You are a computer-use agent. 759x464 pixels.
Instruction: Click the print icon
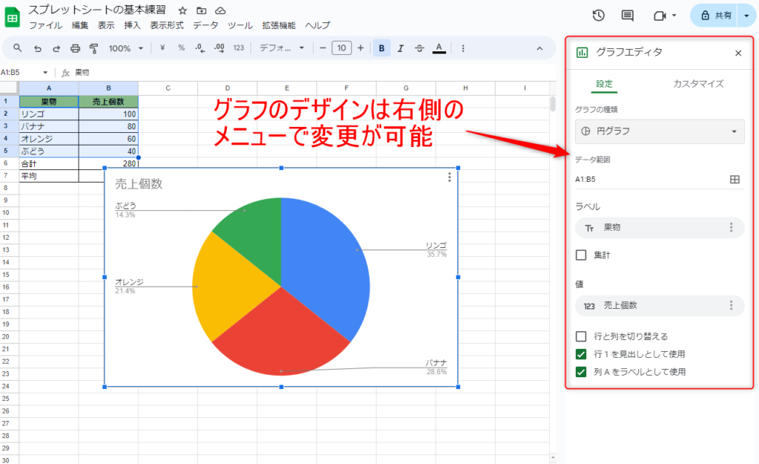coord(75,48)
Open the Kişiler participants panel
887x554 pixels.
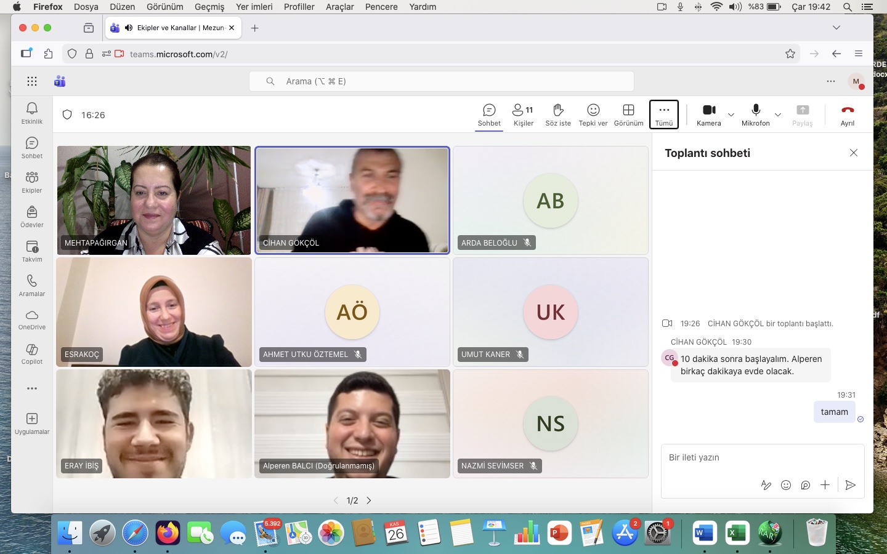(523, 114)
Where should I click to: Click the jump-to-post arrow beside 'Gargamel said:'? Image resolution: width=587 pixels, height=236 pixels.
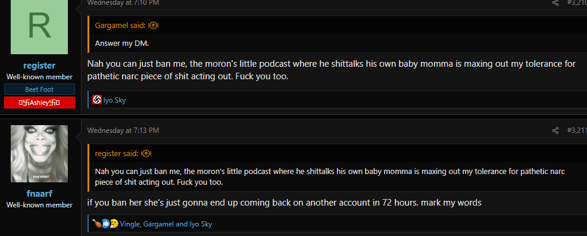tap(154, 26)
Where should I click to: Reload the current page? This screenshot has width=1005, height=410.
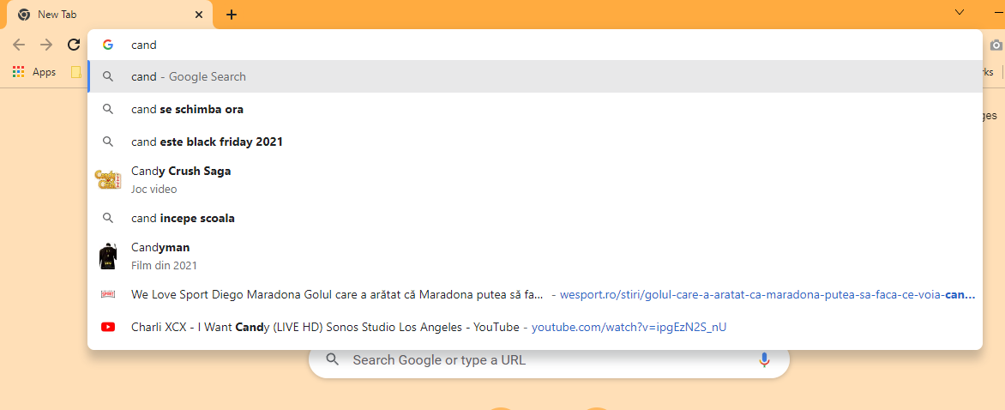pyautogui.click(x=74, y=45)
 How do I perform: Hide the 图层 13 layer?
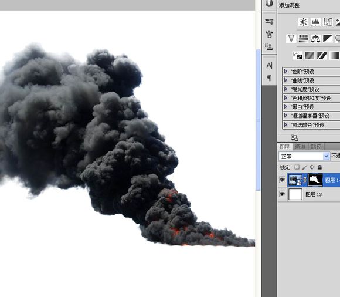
★ ★ ★
Your copy should match the records above exactly, apart from the pictures, which stay out.

You are a computer-use agent. 759x464 pixels.
Instruction: Click the print icon
coord(75,48)
Open the Kişiler participants panel
887x554 pixels.
(523, 114)
Where should I click to: Click the jump-to-post arrow beside 'Gargamel said:'? Image resolution: width=587 pixels, height=236 pixels.
tap(154, 26)
Where should I click to: Reload the current page? This screenshot has width=1005, height=410.
pyautogui.click(x=74, y=45)
 How do I perform: Hide the 图层 13 layer?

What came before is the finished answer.